2010–11 Logan Cup
- Administrator: Zimbabwe Cricket
- Cricket format: First-class cricket (4 days)
- Tournament format(s): League system and Final
- Champions: Matabeleland Tuskers (1st title)
- Participants: 5
- Matches: 31
- Most runs: 852 – Hamilton Masakadza (Mountaineers)
- Most wickets: 55 – Tendai Chatara (Mountaineers)

= 2010–11 Logan Cup =

The 2010–11 Logan Cup was a first-class cricket competition held in Zimbabwe from 6 September 2010 to 3 April 2011. The tournament was won by the Matabeleland Tuskers, who defeated the Mountaineers by 18 runs in the final.

During the group stage of the competition, the Mountaineers remained unbeaten in their twelve matches, and the batting and bowling tables were both led by Mountaineers players.

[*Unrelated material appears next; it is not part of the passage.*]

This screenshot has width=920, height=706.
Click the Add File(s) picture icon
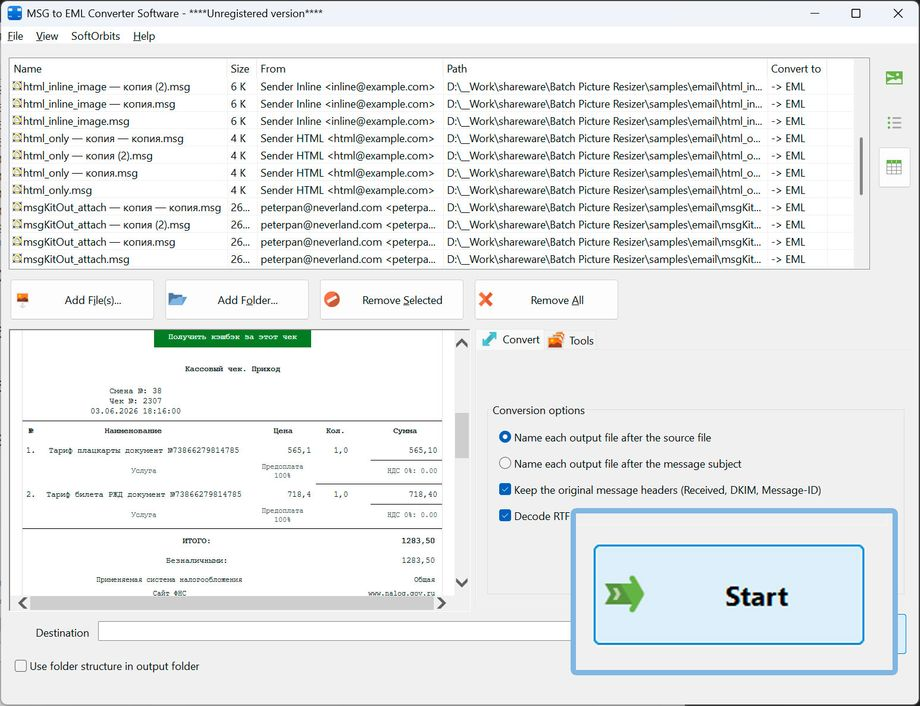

Hamilton Masakadza was the competition's leading run-scorer, accruing 852 runs, while Tendai Chatara took more wickets than any other player, claiming 55 in total. The Southern Rocks and the previous season's champions, the Mashonaland Eagles, both suffered poor campaigns, and failed to win a single match during the tournament.

==Points table==

| Team | Pld | W | L | D | T | A | Pts |
| Mountaineers | 12 | 7 | 0 | 5 | 0 | 0 | 48 |
| Matabeleland Tuskers | 12 | 4 | 2 | 5 | 0 | 1 | 32 |
| Mid West Rhinos | 12 | 4 | 2 | 5 | 0 | 1 | 29 |
| Mashonaland Eagles | 12 | 0 | 6 | 6 | 0 | 0 | 5 |
| Southern Rocks | 12 | 0 | 5 | 7 | 0 | 0 | 3 |
Source:ESPNcricinfo

==Final==
In the final, the Matabeleland Tuskers were missing five of their key players, including their four most prolific batsmen. In contrast, the group stage leaders, the Mountaineers, had their full squad to choose from. The Tuskers won the toss and opted to bat first. They reached a first innings score of 195, a total propped up by good batting from the tail-end batsman, accompanied by a score of 54 by opening batsman Mbekezeli Mabuza. In the Mountaineers reply, Hamilton Masakadza scored a century, described by ESPNcricinfo as "one of his greatest first-class innings", but no other batsman passed 40 runs, in an inning controlled by the bowling of Keegan Meth. Meth claimed six wickets, and bowled more economically than any of his team-mates. At the end of the first innings, the Mountaineers had a 45 run lead. The Tuskers batting was stronger in the second innings: nine of the eleven batsmen reached double figure scores, and both Bradley Staddon and Meth achieved half-centuries. They were eventually dismissed for 290, setting the Mountaineers a total of 247 runs to win the tournament. Meth improved on his first innings haul, and claimed seven wickets during the Mountaineers second innings. His efforts ensured that the Matabeleland Tuskers won the match by 18 runs, despite half-centuries by Bernard Mlambo and Timycen Maruma.